(Stored items)
-----
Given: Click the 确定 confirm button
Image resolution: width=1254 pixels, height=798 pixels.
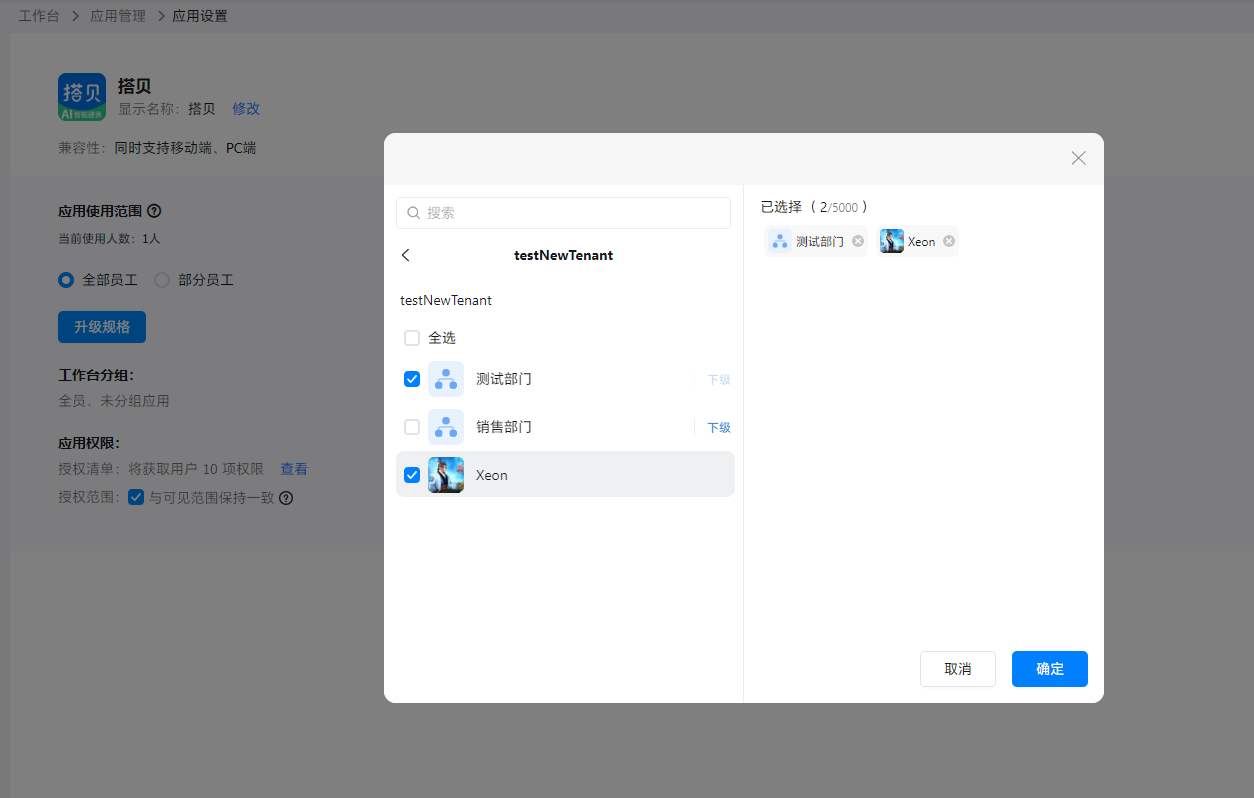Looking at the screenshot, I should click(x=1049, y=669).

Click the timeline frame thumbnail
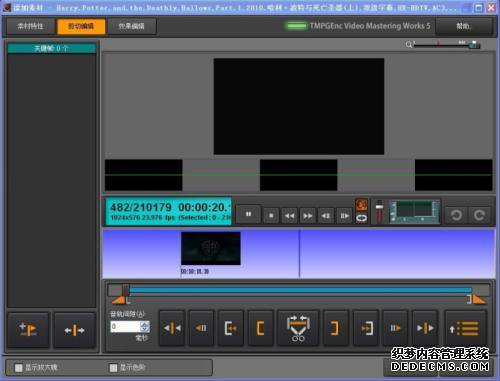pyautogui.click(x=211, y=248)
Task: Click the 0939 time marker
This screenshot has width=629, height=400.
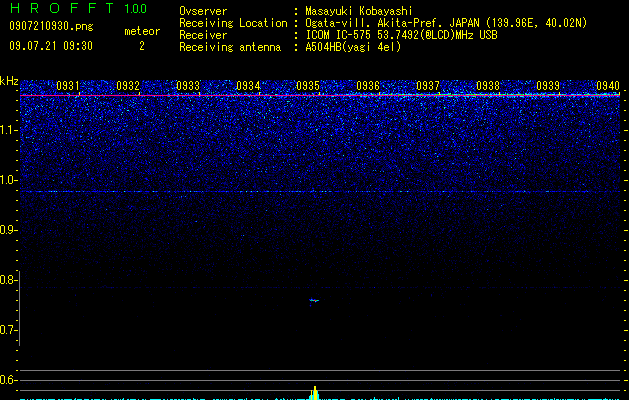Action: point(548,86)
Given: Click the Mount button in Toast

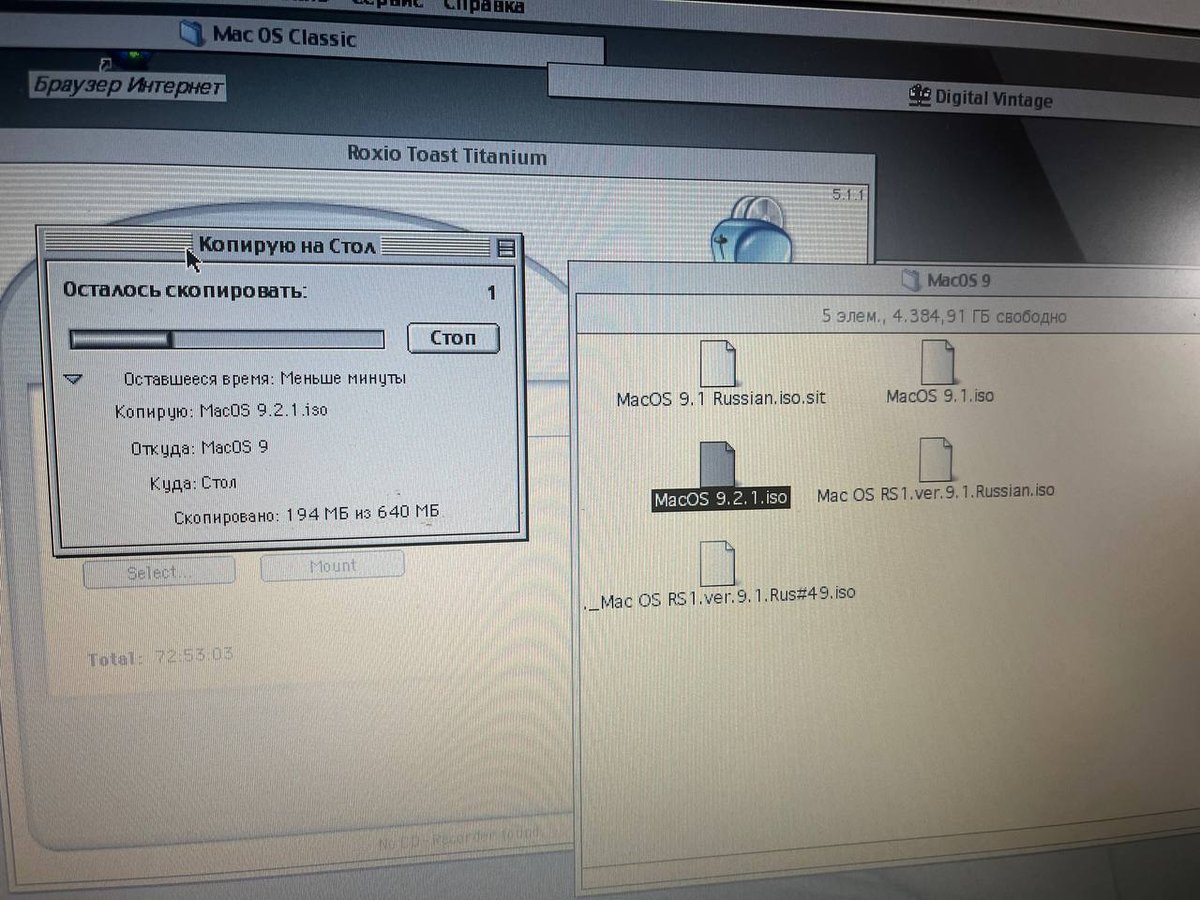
-----
*WHAT THE TASK ASKS*: The reply should hold every line of the records unchanged and no pictures.

*ANSWER FOR THE TASK*:
Given: Click the 确定 confirm button
Image resolution: width=1254 pixels, height=798 pixels.
Looking at the screenshot, I should click(x=1049, y=669).

Click the timeline frame thumbnail
pyautogui.click(x=211, y=248)
Task: Click the 0939 time marker
This screenshot has width=629, height=400.
Action: point(548,86)
Given: Click the Mount button in Toast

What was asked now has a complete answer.